(Problem to solve): Copy the lines from the one containing "Edit the Shelf part storage entry" to the one containing "click(x=1289, y=141)", including both, and leave out the pictures.

-- BEGIN Provided entries --

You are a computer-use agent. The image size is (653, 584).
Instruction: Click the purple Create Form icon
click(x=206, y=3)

-- END Provided entries --
-- BEGIN Provided entries --

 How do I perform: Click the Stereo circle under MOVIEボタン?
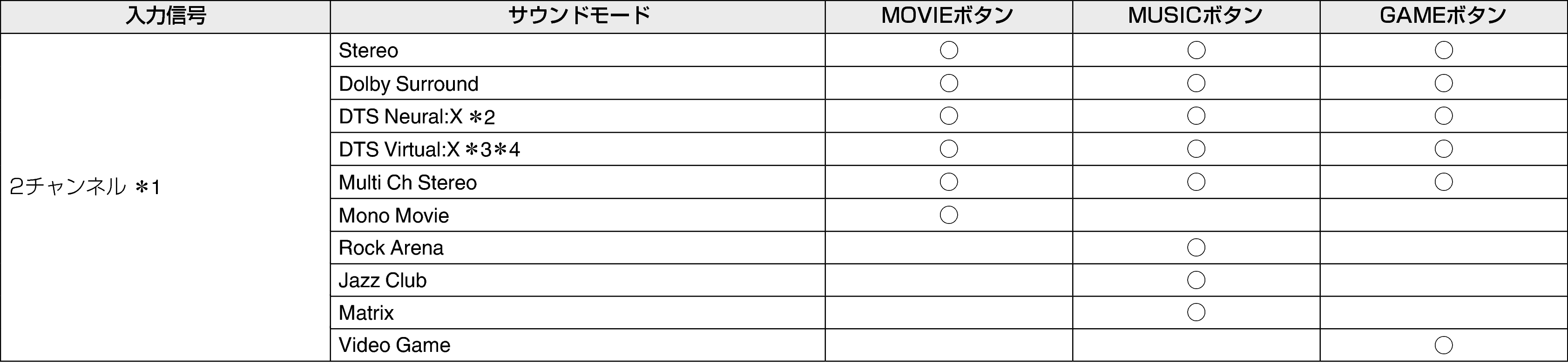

-- END Provided entries --
-- BEGIN Provided entries --

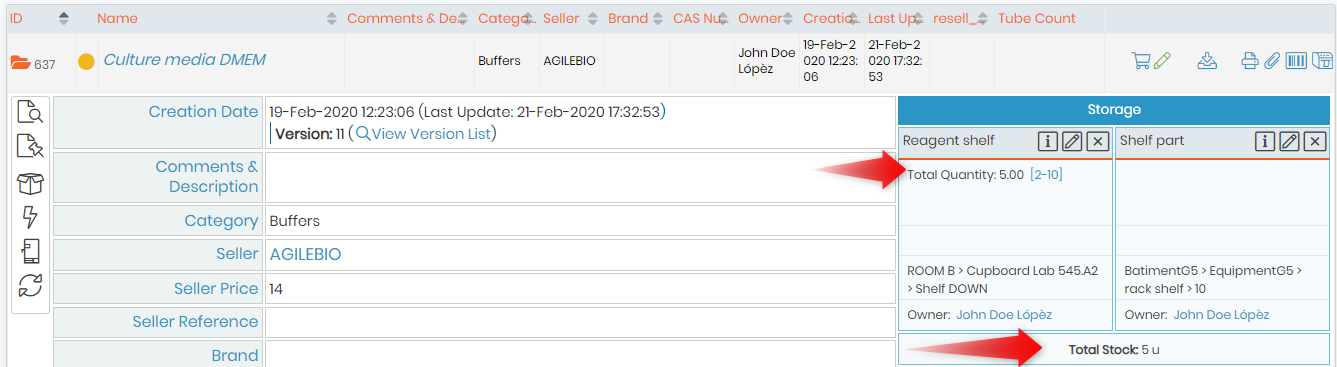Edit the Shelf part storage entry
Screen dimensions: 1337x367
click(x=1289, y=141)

-- END Provided entries --

(Correct result):
Edit the Shelf part storage entry
Screen dimensions: 1337x367
click(x=1289, y=141)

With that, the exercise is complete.